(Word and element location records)
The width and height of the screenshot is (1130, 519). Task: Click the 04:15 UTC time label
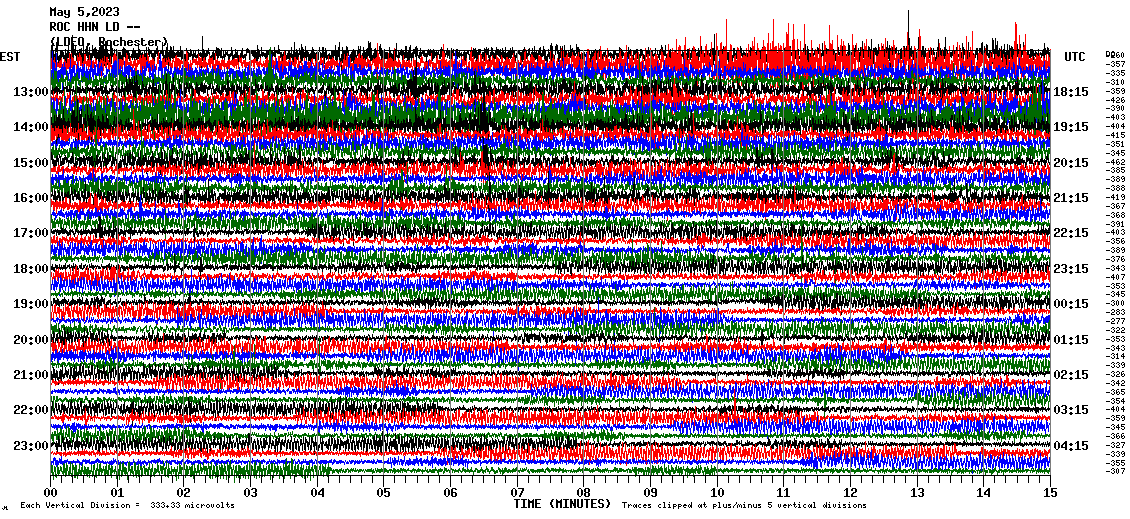[1071, 445]

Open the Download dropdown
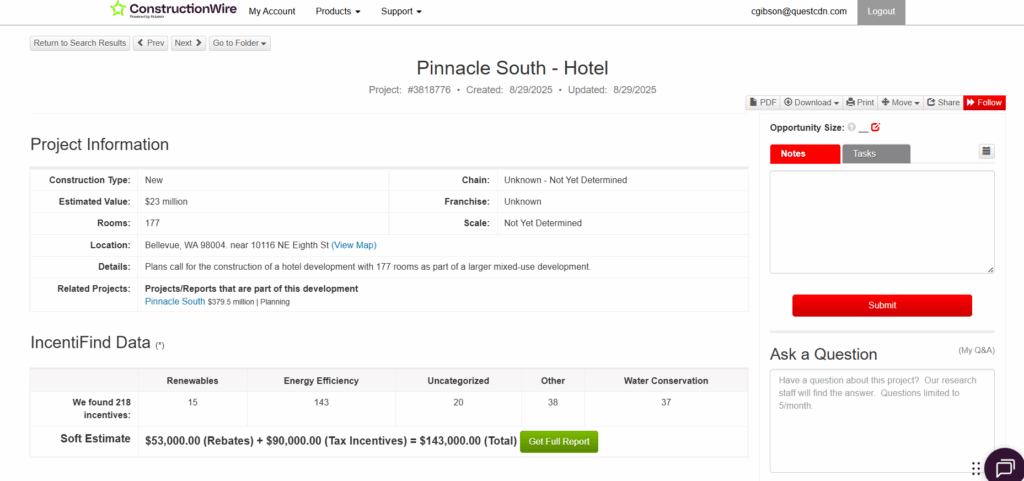811,102
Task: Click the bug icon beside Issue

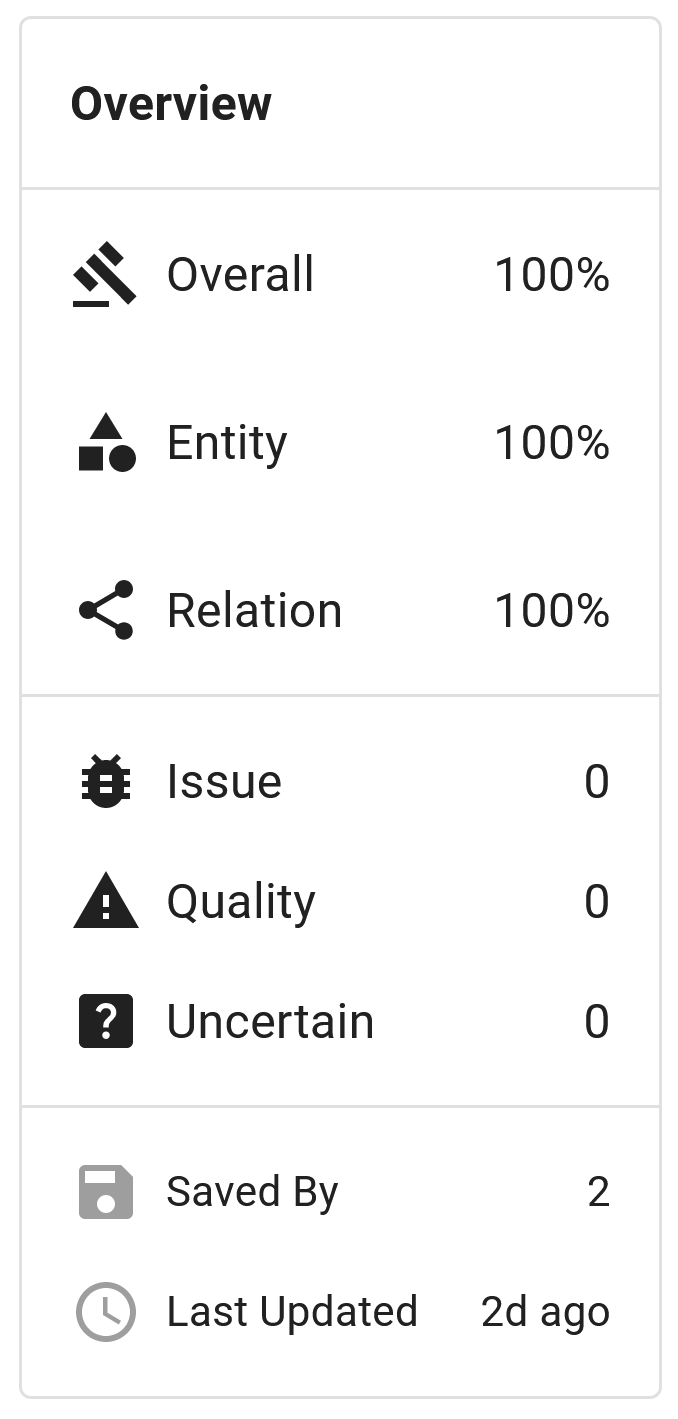Action: point(104,781)
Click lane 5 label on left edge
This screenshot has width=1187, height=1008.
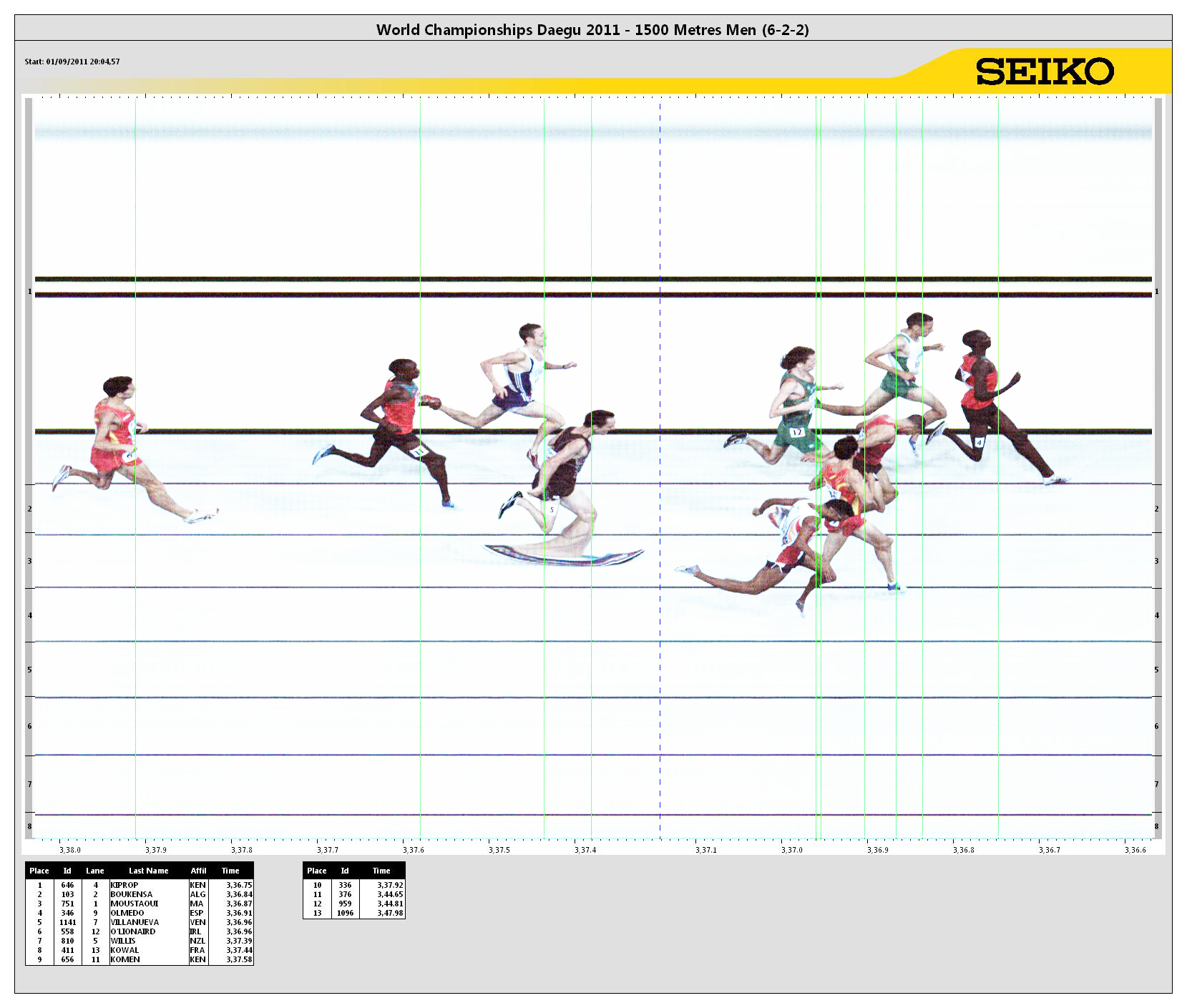pyautogui.click(x=29, y=670)
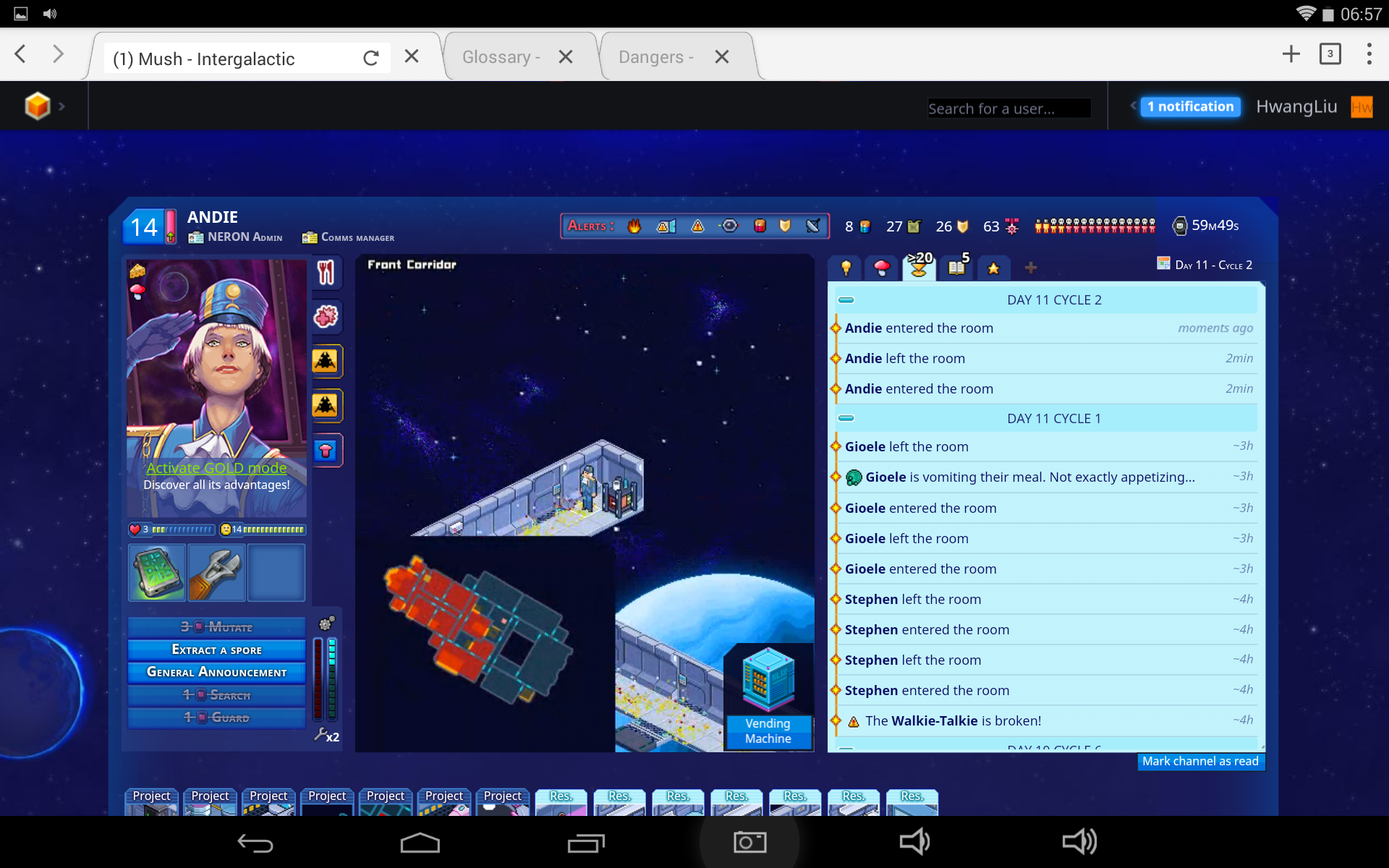The height and width of the screenshot is (868, 1389).
Task: Click the ship minimap thumbnail
Action: (x=477, y=629)
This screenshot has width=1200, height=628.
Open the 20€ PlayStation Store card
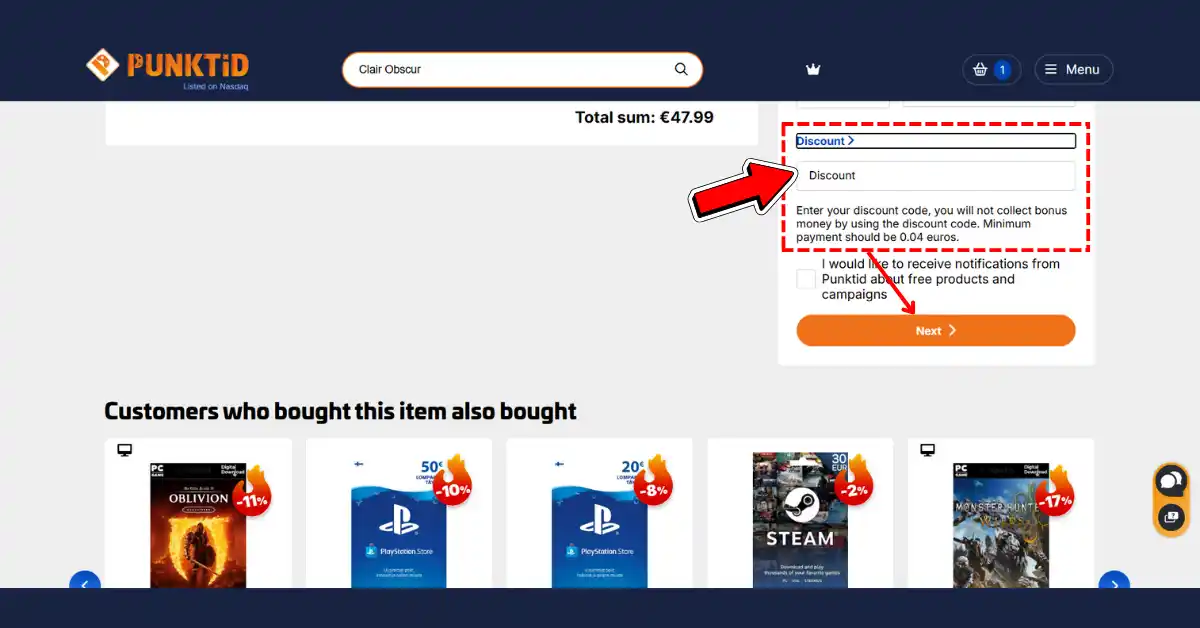click(x=599, y=522)
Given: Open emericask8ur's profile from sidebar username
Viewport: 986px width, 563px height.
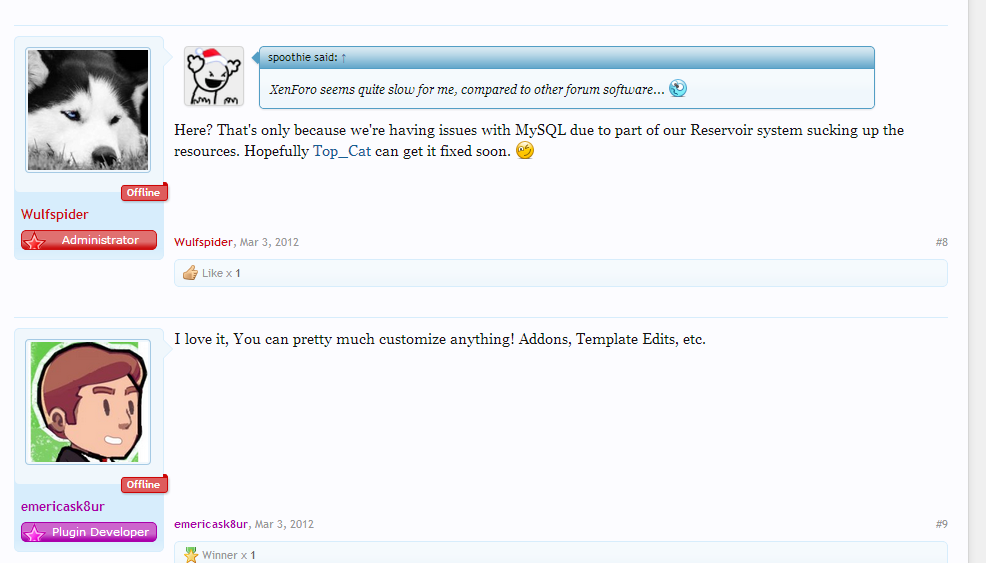Looking at the screenshot, I should pos(63,506).
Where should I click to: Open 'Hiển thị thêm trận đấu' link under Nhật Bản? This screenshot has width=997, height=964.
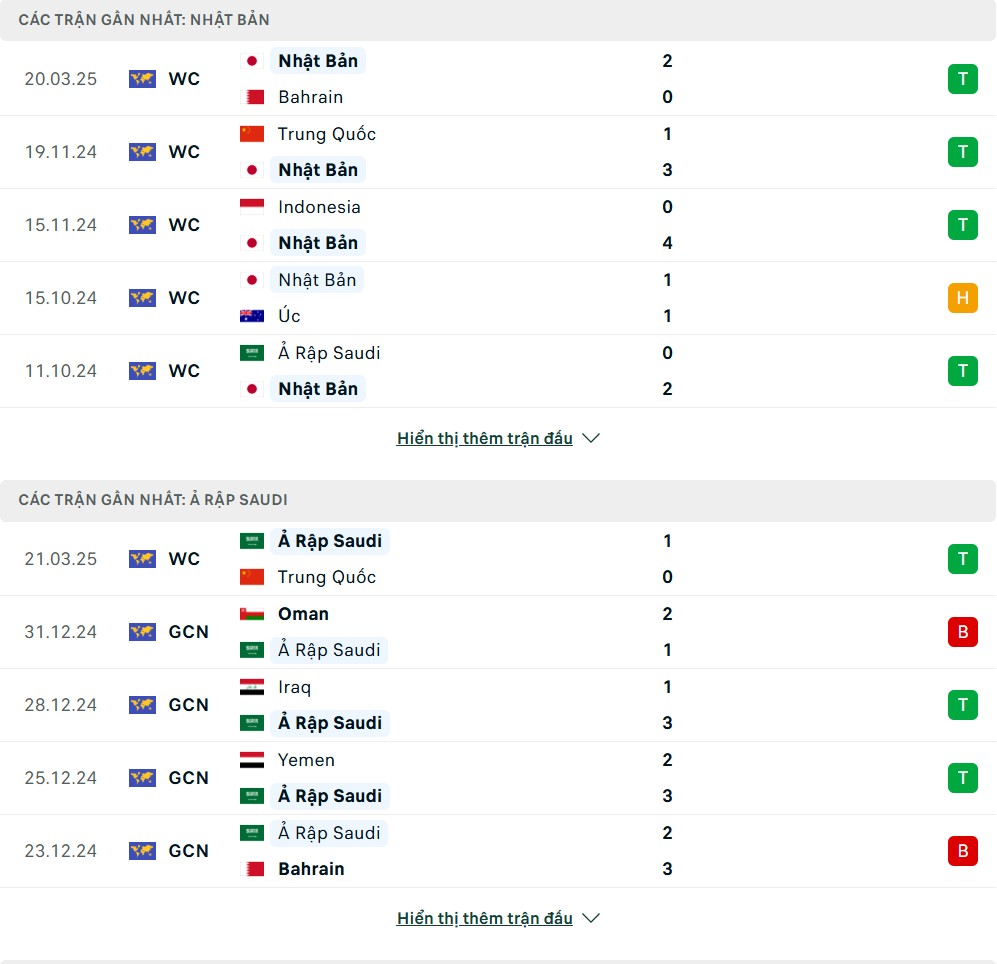click(x=485, y=438)
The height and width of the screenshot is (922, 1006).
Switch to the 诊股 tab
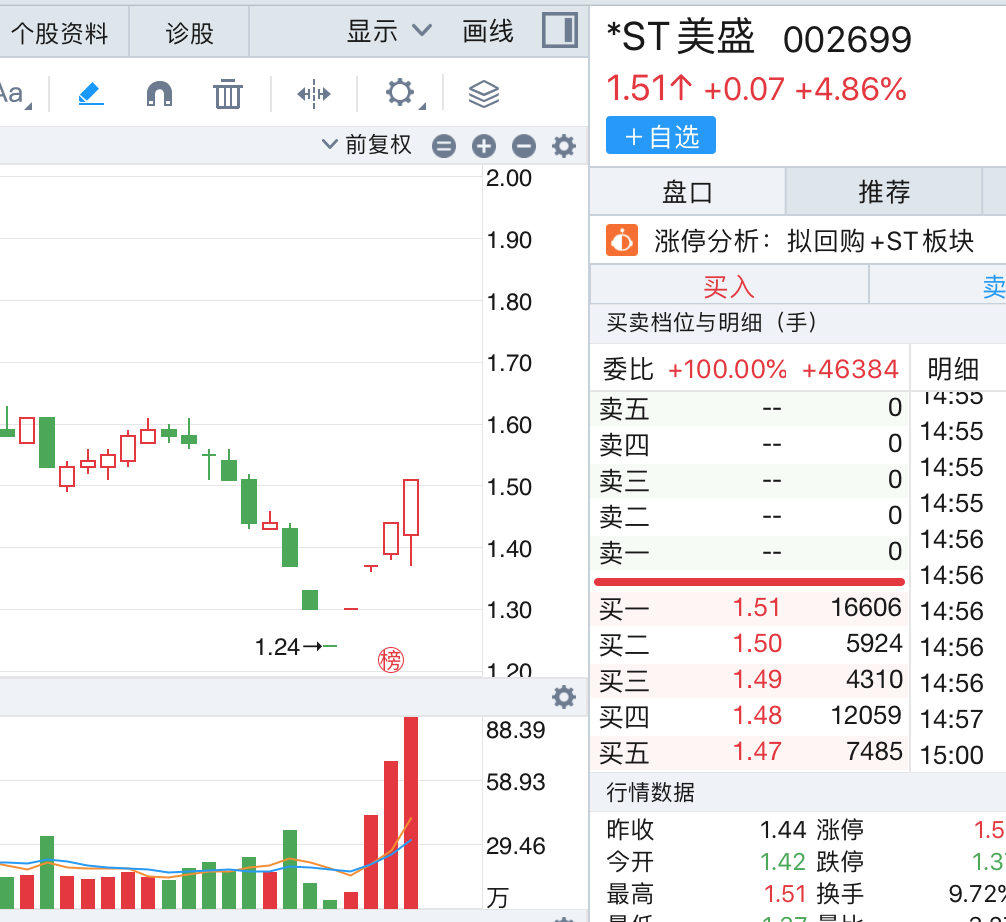tap(189, 33)
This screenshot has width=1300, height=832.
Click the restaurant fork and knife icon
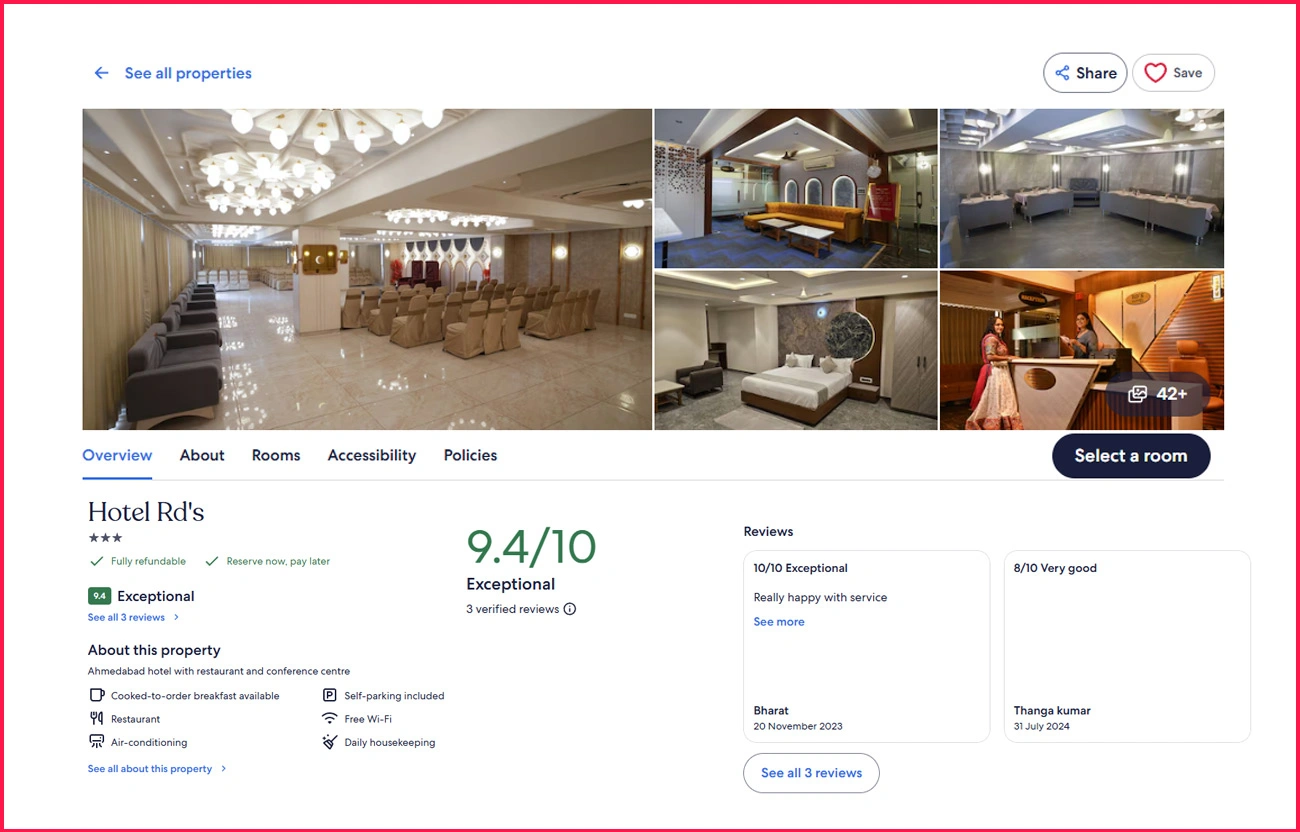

### Stated task
Put the lines of the records from the one containing "Where should I" through the one containing "tap(189, 33)" into a numbered list, skipping any blank lines. Omit the pictures from your answer.

### Response to the task
1. Where should I click to: Open 'Hiển thị thêm trận đấu' link under Nhật Bản? This screenshot has width=997, height=964.
2. click(x=485, y=438)
3. The height and width of the screenshot is (922, 1006).
4. Switch to the 诊股 tab
5. tap(189, 33)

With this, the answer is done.